Elle n’a pas tort mais elle oublie, peut- être, un autre paramètre. D’une manière générale, là où l’on vote encore beaucoup, ce sont dans les départements ruraux. Car dans un village, se rendre aux urnes, cela n’a rien à voir avec ce qui se passe en ville. On se connaît, on discute avant et après, et pas forcément des élections d’ailleurs. C’est un peu comme à la sortie de la messe, si j’ose dire (et si vous me pardonnez cette entorse passagère à la laïcité)… On demande des nouvelles du petit dernier, on évoque la prochaine récolte ou la nouvelle voiture des Parisiens qui ont racheté la maison de Madame Trucmuche. On s’endimanche, d’ailleurs.

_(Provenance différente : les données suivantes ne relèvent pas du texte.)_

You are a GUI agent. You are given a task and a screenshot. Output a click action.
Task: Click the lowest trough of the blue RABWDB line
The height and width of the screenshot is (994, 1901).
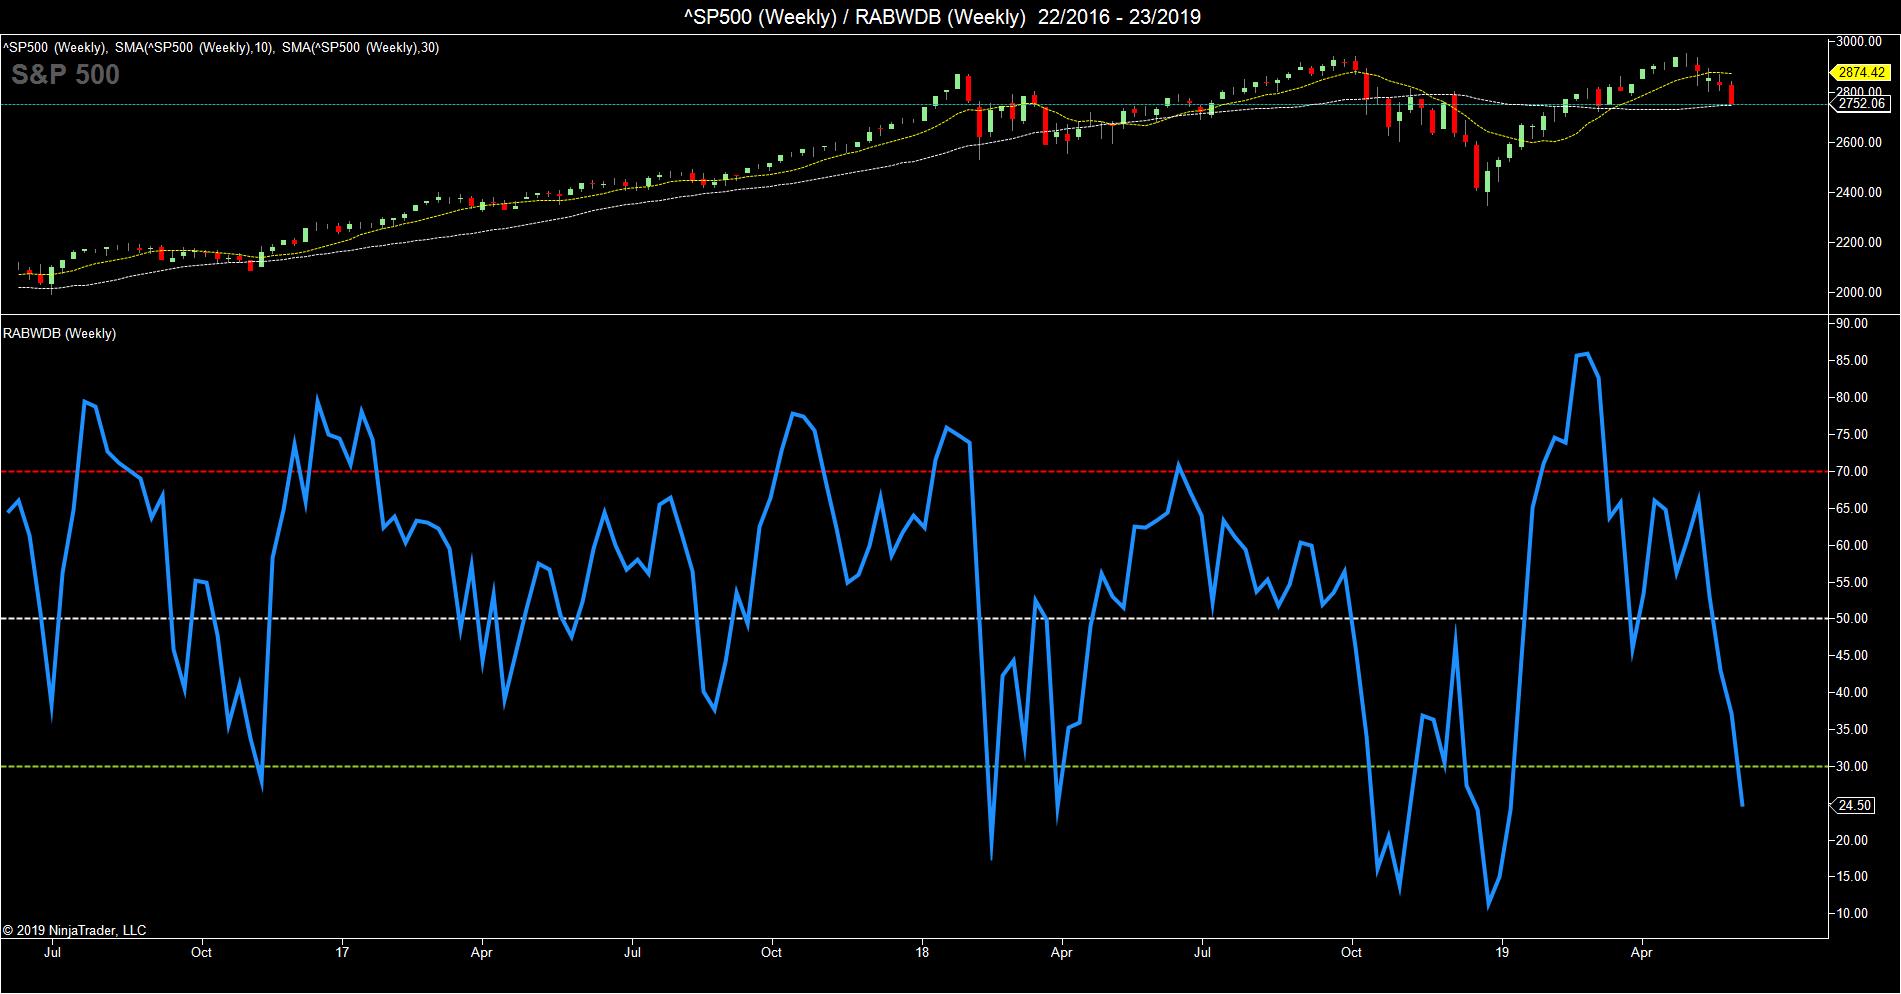coord(1488,906)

L’autre jour, ma protégée féline a fait les gros yeux alors que je m’apprêtais à gagner la mairie en tongues. 

Sur ce, demain, pour le deuxième tour, il y a fort à parier que le sujet de discussion sera tout trouvé. « Des températures comme ça, c’est anormal en plein mois de juin. On dort la fenêtre ouverte mais dans la journée, on étouffe. Et dans mon jardin, les plantes sont en train de sécher… » Florilège convenu. Mais c’est aussi en période de canicule que l’on mesure la chance d’habiter une maison quercynoise bâtie en pierres d’ici. Avec des murs épais. Elles savent nous préserver, elles conservent la fraîcheur. Quand bien même dehors, le thermomètre approche des 40 degrés, à l’intérieur, on reste autour de 25, ce qui est évidemment bien plus vivable. Me revient la réflexion de ce jeune mais talentueux maître maçon qui, il y a quelques années, a redonné une seconde jeunesse aux extérieurs de notre bâtisse, sur les hauteurs du vieux village, lui ôtant son manteau d’enduit. Me désignant les pierres qui patientaient avant d’être rejointoyées, il prononça ces mots : « Je ne sais pas d’où elles viennent, de Crayssac ou d’ailleurs, mais une chose est sûre : elles avaient soif. » 

Rien à voir. Demain, ce n’est pas que jour d’élection. C’est aussi la fête des pères. Je penserai évidemment au mien, disparu trop tôt, en 1999, et dont je tiens certaines valeurs, certains goûts (pour l’écriture et les livres, par exemple), certains traits de caractère. Je boirai un verre de rosé à sa mémoire et sans doute, je me poserai une énième fois les mêmes questions. Quand mon père nous a quittés, outre l’incommensurable chagrin, deux choses m’ont vite plongé dans un infini désarroi. Un abîme de circonspection. Deux choses m’ont laissé pantois. Quelle logique prévalait à sa façon très personnelle de ranger les livres de sa bibliothèques et les bouteilles de sa cave ? Dans les deux cas, papa est parti avec ses secrets. Je cherche encore la clé. Pas une affaire de couleur, de millésime, de style, de format ou de longueur en bouche ou en pages, pas une affaire d’origine régionale ou de valeur marchande. Et je ne peux croire, évidemment, qu’il n’y avait pas de logique. Mais laquelle ? Au fond, c’est comme pour les élections. Dans le secret de l’isoloir, de la bibliothèque voire de la cave, chacun a sa notion de libre arbitre.